As Marks has already stated, currently there are no strong recommendations for MDR-TB prevention by the WHO. In the 2020 TB prevention guidelines, it recommends that the preventative treatment for MDR-TB should be either a fluroquinolone or other second-line agent. It does however caution that these recommendations are based on low-quality evidence. Because of this, it recommends that the preventative treatment for MDR-TB should be individualised, and it be based on the drug resistance profile of the presumed contact. The drugs levofloxacin and moxifloxacin- both fluoroquinolones – may be used unless resistance is suspected. For levofloxacin a dosing schedule for both adults and children are proposed in the document.

Subrayen says that in South Africa the 2019 guidelines for the management of Rifampicin Resistant-TB (RR-TB) does indicate the use of levofloxacin as prevention treatment. The guidelines state that for prevention treatment a fluoroquinolone-based, multidrug regimen is preferred (either levofloxacin and high-dose isoniazid or levofloxacin, high-dose isoniazid and ethambutol). And if exposed to fluoroquinolone-resistant RR-TB, then high-dose isoniazid could be given. Delamanid could be considered as a potential option in very select cases. A training manual published this year by the Department of Health suggests that levofloxacin can be given on its own – but also stresses that the evidence base is weak, something that TB-CHAMP has presumably now changed.

Future of TPT

Seddon says that in a perfect world the ideal TB preventive regimen would be a so-called Pan regimen that could be given for a short period of time, to someone who has been exposed to TB and it works regardless of whether they had been exposed to drug-susceptible or drug-resistant TB.

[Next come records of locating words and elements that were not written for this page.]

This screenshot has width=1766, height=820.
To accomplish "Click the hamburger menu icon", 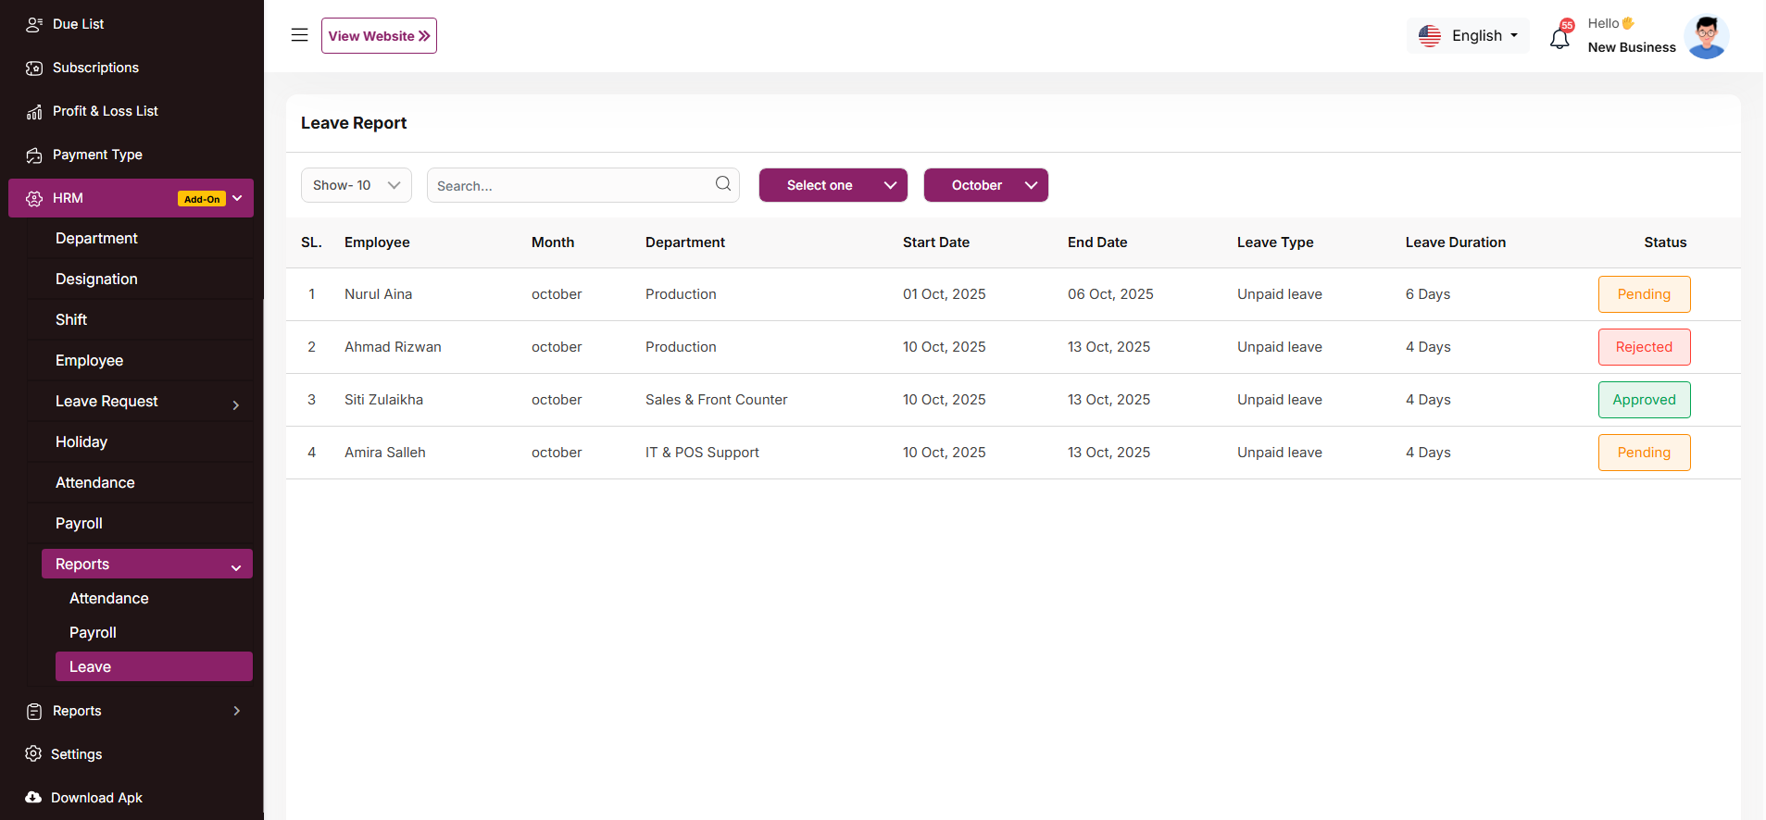I will point(299,35).
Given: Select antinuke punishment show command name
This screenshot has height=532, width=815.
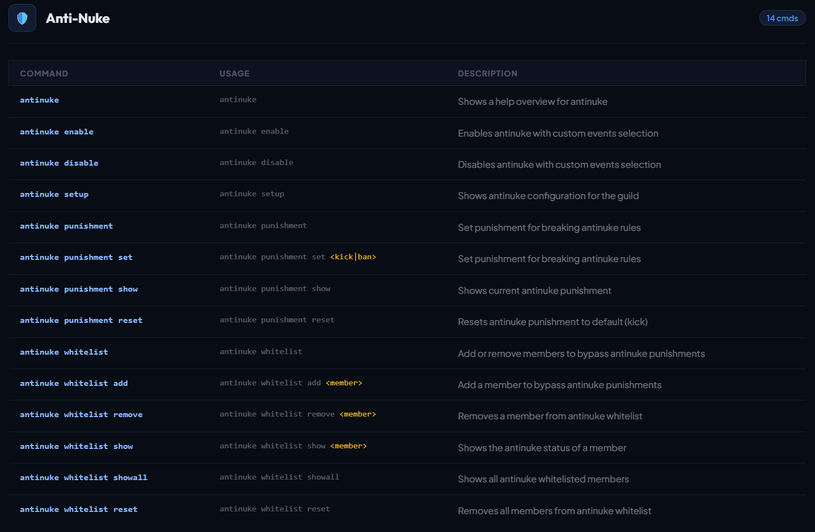Looking at the screenshot, I should click(79, 289).
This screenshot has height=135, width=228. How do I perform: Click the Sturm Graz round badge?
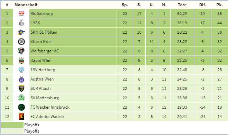pos(21,42)
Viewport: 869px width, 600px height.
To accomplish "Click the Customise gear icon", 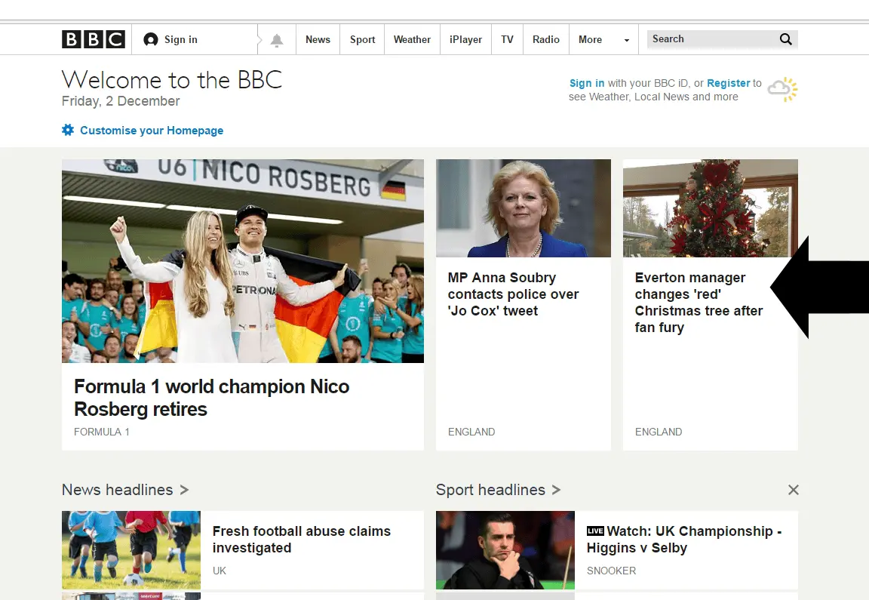I will coord(68,130).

“There are studies planned to use other drugs for prevention. There’s a study planned to use bedaquiline for a month or two and potentially using injectables that you just have to give once every couple of weeks. So, I think although this [levofloxacin] is a good option now, and it’s probably the best option we have now, this is not perfect,” Seddon says.

The study Seddon is referring to is the BREACH-TB study, a phase three trial that will look at whether a one-month treatment regimen of oral bedaquiline could prevent all forms of tuberculosis. It would be given to people exposed to both drug-resistant and drug-susceptible TB, and in people with HIV infection, including pregnant women and children.

Responding to questions from Spotlight earlier this year when this study was announced in the press, Sonya Krishnan, Assistant Professor of Medicine at Johns Hopkins University and Eric Nuermberger, Professor of Medicine at Johns Hopkins University, said that they anticipate recruiting between 1 600 and 2 000 people to take part in the study – they expect around 400 to 500 of these will be people living with HIV. They also said that the control arm will receive the current standard of care in the country rather than placebo.